Bu köşenin -olduğunu
umduğum- sürekli okurları zaman zaman, çağın gereği de olsa teknolojik
gelişmelerin hayatımıza kattığı kolaylıkların yanı sıra ulusal ve geleneksel
değerlerimizi yitirmemize neden olduklarına dair inancımdan dolayı duyduğum
üzüntüyü dile getirdiğimi bilirler. Hele okurlar arasında genç kuşaklardan
insanlar varsa sanırım benim için çağa ayak uyduramayan, bağnaz, ya da en hafif
tabiriyle eski kafalı diye düşünüyor olabilirler. Tek güvencem, eski
öğrencilerim olsun, iş arkadaşlarım olsun, dostlarım olsun kendi çevremden beni
tanıyanların ve Ayvalık’taki hemen hepsi benim yaşıtlarım olan eski ama
eskimeyen dostlarımın benim böyle bir kişi olmadığımı bilmeleridir.
Köy Enstitülü bir
babanın çocuğu ve hayatı boyunca aydın olamasa bile aydınlık bir insan olmaya
çalışan biri olarak; ‘gelişme’ ve ‘ilerleme’nin her şeyden önce kaçınılmaz
olduğuna ve diyalektiğin temelinde yatan ‘değişmeyen
tek şey değişimin kendisidir’ anlayışına gönülden inanmış biriyim. Benim bu
konudaki eleştirilerimin altında her zaman olduğu gibi insan faktörü
yatmaktadır. Örneğin iki haftadır bilgi çağından ve internetten söz ediyorum bu
satırlarda. Bu gelişmeleri belki de en fazla içselleştirmiş kişilerden biriyim.

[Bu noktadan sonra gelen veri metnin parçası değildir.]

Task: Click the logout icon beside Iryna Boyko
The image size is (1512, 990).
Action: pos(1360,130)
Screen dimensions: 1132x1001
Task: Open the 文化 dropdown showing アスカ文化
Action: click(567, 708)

Yaşıma rağmen izliyorum, öğreniyorum, yararlanıyorum, kullanıyorum ama bu;
internet denilen sonsuz kollu ahtapotun dikkat edilmesi gereken tehlikelerini
görmemem ve dile getirmemem anlamına da gelmiyor.
Her yeni sistemde
olduğu gibi internet de beraberinde ‘yan sanayi’ ürünlerini getiriyor. Her biri ayrı
bir yazı hatta kitap konusu olabilecek ‘Face Book’, ‘Google’, ‘Twitter’ ve
benzeri ürünler bunlar. O kadar ki ‘Face Book’ üzerine, kendi sisteminin içinde
üç Oscar’la ödüllendirilen film bile çekildi. Google; resmi İngilizce diline
yeni bir fiil olarak girdi. İnternette bir bilgiye ulaşma arayışı ‘googling’
sözcüğü ile ifade ediliyor. Bilgisayar yazışmalarında olsun cep telefonlarında
olsun; kullanılan Türkçe dünyanın gramer altyapısı en sağlam, en köklü
dillerinden biri olan dilimizi iyice yabancılaştırmaya, başka bir şeye
dönüştürmeye başladı. Türkiye’de bile birbirimize; o da yanlış bir kullanımla
‘SMS’ (yani Short Message Service’/Kısa Mesaj Hizmeti) ya da ‘twit’ atar olduk.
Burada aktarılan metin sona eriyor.